今日は祖母の命日です。
偶然に通りかかった千鳥ヶ淵の満開の桜を見ながら、
見せてあげたい・・・・と思ったその日に逝ってしまいました。

もともとの気位の高さが、
晩年、周囲を困らせていた時期もありましたが、
今になってみればそれが彼女の個性であり、
女性としての気品を保っていたと理解できます。

最後に会った時は、
もうしゃべることもできなくなっていましたが、
「私よ。

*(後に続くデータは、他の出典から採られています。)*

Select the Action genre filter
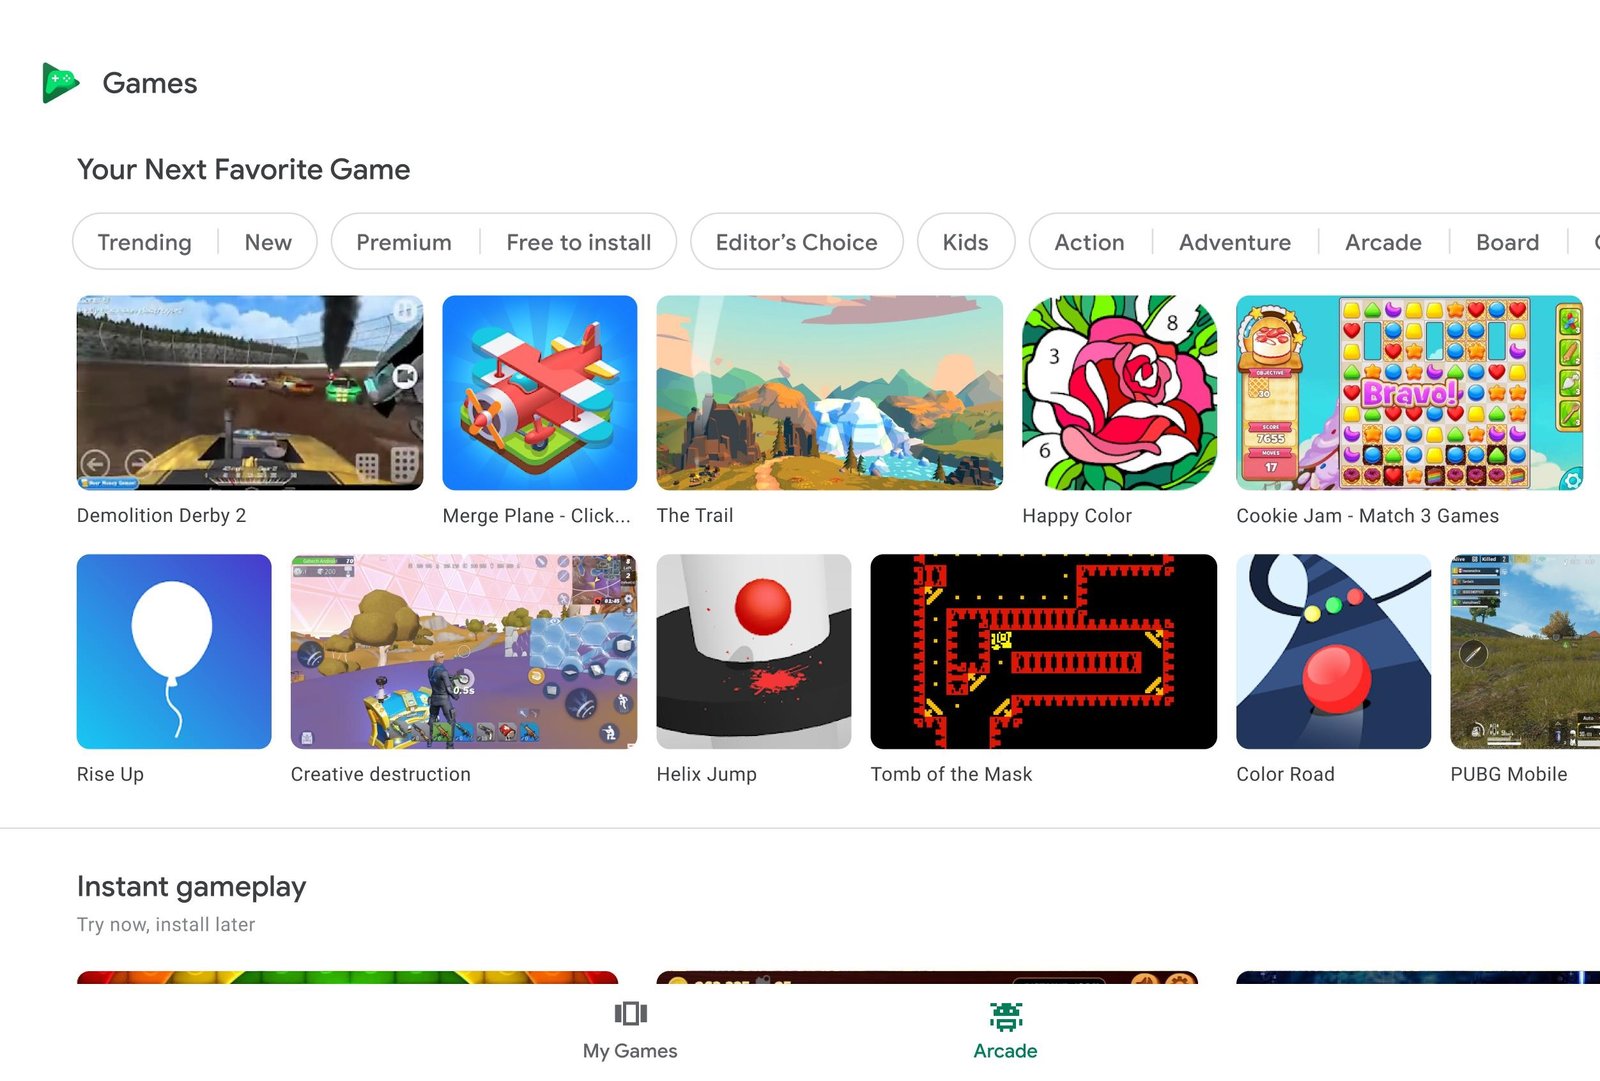This screenshot has height=1081, width=1600. tap(1090, 242)
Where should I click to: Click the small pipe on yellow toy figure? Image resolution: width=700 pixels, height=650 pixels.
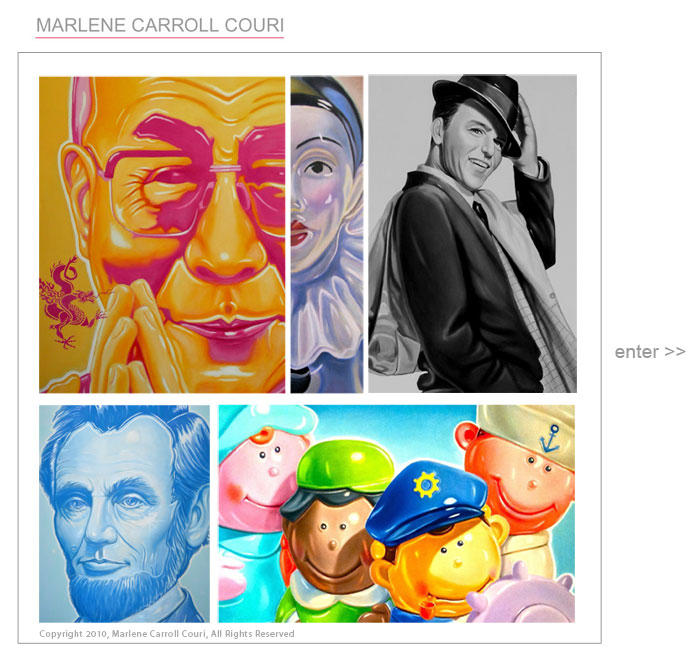tap(431, 604)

わかる?会いにきたから・・・ね」と言うと、
両手を伸ばし、その手で私の頬を包んでずっと触っていました。
いまだに、その時の祖母の手の感触って覚えているんです。

ずっと昔、私がもっと若かった頃、
ふと迷っていても口に出さなかった私に向かって、
「美砂、あなたの人生だからあなたの生きたいように生きなさい。
そういう時代に生まれたあなたは幸せなのよ」と言ってくれたことは、
その後、岐路に立った時、必ず思い出す言葉でした。

ここ数日、祖母のお墓は賑やかになるでしょうけど、
お供えのお花が枯れたころ、新しいお花を持ってお参りに行こうと思います。

もうすぐ満開の桜が見られる・・かな。